▸ **What needs to be done**: Produce the records below again, word for word, but stop after the line that contains "Click the calendar".
━━━━━━━━━━━━━━━━
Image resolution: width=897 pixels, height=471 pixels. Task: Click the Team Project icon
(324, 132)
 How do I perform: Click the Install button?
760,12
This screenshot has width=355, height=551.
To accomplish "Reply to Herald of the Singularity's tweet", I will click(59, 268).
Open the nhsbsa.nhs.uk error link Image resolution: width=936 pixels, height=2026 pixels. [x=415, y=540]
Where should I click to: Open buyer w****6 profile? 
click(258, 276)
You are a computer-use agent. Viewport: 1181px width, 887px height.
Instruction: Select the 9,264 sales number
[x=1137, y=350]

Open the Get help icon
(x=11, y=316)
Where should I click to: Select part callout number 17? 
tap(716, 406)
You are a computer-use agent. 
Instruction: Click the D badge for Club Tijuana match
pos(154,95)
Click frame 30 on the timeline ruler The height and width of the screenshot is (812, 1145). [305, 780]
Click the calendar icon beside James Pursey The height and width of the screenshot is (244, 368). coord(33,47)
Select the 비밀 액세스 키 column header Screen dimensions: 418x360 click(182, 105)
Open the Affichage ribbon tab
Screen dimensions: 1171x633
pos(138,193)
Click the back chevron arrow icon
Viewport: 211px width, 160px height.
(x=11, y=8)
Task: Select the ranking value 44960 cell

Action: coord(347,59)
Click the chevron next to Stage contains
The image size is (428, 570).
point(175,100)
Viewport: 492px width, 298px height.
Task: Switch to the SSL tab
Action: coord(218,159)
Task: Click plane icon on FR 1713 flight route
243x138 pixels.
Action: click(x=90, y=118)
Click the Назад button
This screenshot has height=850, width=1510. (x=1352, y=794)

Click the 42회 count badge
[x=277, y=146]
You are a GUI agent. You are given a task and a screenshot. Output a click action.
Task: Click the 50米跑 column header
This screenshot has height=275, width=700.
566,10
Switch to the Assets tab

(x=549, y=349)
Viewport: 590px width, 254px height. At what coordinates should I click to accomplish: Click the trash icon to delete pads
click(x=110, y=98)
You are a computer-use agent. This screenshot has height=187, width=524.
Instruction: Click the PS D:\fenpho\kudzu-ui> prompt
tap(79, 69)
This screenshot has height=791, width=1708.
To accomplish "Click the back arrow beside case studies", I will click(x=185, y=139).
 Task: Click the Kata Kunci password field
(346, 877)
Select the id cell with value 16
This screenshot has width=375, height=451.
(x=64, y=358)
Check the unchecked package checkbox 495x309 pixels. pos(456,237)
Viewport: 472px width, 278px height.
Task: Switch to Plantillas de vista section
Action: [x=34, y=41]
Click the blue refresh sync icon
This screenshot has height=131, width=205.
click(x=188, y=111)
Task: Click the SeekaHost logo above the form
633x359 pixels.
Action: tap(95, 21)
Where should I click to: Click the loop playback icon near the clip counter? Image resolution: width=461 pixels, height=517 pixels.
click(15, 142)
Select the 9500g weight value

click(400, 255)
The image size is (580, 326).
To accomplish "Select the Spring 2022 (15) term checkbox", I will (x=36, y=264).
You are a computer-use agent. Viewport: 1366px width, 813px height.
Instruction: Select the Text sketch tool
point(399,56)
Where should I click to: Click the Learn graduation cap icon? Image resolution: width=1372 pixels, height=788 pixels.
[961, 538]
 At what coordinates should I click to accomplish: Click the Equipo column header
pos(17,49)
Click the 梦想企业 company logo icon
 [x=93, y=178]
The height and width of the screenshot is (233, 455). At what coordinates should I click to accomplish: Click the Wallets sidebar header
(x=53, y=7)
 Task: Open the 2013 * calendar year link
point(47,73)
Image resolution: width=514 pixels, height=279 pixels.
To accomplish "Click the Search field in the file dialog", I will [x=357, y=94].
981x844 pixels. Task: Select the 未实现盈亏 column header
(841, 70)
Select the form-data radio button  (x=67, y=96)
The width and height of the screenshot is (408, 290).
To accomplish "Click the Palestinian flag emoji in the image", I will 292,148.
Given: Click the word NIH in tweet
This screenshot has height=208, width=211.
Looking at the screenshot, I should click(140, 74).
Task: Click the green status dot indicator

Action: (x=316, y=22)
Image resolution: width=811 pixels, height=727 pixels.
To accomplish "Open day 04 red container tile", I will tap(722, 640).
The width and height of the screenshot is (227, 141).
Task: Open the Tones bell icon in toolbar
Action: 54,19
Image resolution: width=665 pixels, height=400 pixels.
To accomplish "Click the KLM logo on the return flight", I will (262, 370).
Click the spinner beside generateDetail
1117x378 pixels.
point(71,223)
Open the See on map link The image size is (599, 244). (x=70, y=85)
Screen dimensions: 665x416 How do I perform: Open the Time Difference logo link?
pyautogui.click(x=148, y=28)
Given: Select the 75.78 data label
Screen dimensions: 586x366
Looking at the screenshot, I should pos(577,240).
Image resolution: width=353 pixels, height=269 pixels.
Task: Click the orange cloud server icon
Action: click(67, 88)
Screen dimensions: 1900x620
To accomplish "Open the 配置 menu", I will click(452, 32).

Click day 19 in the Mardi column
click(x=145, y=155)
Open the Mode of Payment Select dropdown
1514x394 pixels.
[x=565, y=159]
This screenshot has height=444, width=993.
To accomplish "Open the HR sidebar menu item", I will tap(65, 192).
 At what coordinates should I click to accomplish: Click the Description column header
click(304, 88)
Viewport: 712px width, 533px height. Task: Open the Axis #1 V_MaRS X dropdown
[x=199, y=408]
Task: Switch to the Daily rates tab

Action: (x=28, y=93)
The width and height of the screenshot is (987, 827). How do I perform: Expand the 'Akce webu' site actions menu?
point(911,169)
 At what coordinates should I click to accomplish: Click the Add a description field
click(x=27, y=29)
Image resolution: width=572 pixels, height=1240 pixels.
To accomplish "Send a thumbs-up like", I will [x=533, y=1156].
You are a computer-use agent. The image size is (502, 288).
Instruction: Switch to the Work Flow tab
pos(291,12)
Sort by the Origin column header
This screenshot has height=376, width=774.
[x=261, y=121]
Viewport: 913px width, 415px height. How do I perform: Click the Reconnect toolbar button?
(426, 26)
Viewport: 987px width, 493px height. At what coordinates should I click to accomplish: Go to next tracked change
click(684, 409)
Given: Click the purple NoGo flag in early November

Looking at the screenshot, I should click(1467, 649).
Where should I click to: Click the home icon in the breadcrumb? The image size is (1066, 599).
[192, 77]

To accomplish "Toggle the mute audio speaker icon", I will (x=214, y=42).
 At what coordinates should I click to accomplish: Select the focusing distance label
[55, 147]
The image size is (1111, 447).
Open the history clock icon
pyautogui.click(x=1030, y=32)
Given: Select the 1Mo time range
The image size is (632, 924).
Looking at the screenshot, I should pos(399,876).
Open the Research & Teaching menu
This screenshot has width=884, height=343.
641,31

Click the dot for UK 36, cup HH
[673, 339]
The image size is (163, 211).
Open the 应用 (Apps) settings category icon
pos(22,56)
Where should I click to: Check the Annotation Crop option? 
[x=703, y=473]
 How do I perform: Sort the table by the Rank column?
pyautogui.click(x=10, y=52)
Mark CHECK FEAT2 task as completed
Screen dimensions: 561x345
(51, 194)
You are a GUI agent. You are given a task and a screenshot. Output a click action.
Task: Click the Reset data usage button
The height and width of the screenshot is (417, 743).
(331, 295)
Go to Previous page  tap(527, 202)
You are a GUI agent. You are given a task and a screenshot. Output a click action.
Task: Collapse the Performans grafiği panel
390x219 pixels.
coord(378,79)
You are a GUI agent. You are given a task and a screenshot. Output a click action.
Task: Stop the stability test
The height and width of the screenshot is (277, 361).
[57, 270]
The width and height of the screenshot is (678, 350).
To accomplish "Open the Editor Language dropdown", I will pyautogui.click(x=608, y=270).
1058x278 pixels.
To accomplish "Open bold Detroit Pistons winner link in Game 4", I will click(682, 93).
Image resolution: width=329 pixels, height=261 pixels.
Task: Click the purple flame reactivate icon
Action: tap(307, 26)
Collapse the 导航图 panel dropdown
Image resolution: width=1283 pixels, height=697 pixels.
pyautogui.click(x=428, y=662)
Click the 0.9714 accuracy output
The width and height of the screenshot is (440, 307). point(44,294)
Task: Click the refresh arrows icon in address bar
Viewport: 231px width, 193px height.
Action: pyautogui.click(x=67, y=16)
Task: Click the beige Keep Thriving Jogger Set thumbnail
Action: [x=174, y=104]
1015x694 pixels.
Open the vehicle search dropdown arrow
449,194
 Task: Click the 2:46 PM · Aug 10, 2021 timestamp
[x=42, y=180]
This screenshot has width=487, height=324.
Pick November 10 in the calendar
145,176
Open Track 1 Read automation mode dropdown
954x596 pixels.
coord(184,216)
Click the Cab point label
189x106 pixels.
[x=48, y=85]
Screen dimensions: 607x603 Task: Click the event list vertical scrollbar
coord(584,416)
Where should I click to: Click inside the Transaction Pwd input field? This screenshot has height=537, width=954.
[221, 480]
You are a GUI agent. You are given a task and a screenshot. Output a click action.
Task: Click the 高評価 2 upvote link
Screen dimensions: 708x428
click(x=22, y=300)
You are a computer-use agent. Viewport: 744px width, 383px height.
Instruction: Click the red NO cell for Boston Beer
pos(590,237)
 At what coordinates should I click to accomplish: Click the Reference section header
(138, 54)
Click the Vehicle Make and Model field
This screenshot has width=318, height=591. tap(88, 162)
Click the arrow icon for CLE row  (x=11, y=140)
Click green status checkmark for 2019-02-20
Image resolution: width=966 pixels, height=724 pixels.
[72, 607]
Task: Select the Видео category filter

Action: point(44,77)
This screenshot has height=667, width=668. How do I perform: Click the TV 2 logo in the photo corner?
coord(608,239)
━━━━━━━━━━━━━━━━
▸ **Expected answer**:
Image resolution: width=897 pixels, height=471 pixels. Task: Click the Team Project icon
(324, 132)
 How do I perform: Click the Install button?
760,12
This screenshot has width=355, height=551.
To accomplish "Reply to Herald of the Singularity's tweet", I will click(59, 268).
Open the nhsbsa.nhs.uk error link Image resolution: width=936 pixels, height=2026 pixels. [x=415, y=540]
Where should I click to: Open buyer w****6 profile? 
click(258, 276)
You are a computer-use agent. Viewport: 1181px width, 887px height.
Instruction: Select the 9,264 sales number
[x=1137, y=350]

Open the Get help icon
(x=11, y=316)
Where should I click to: Select part callout number 17? 
tap(716, 406)
You are a computer-use agent. 
Instruction: Click the D badge for Club Tijuana match
pos(154,95)
Click frame 30 on the timeline ruler The height and width of the screenshot is (812, 1145). [305, 780]
Click the calendar icon beside James Pursey The height and width of the screenshot is (244, 368). coord(33,47)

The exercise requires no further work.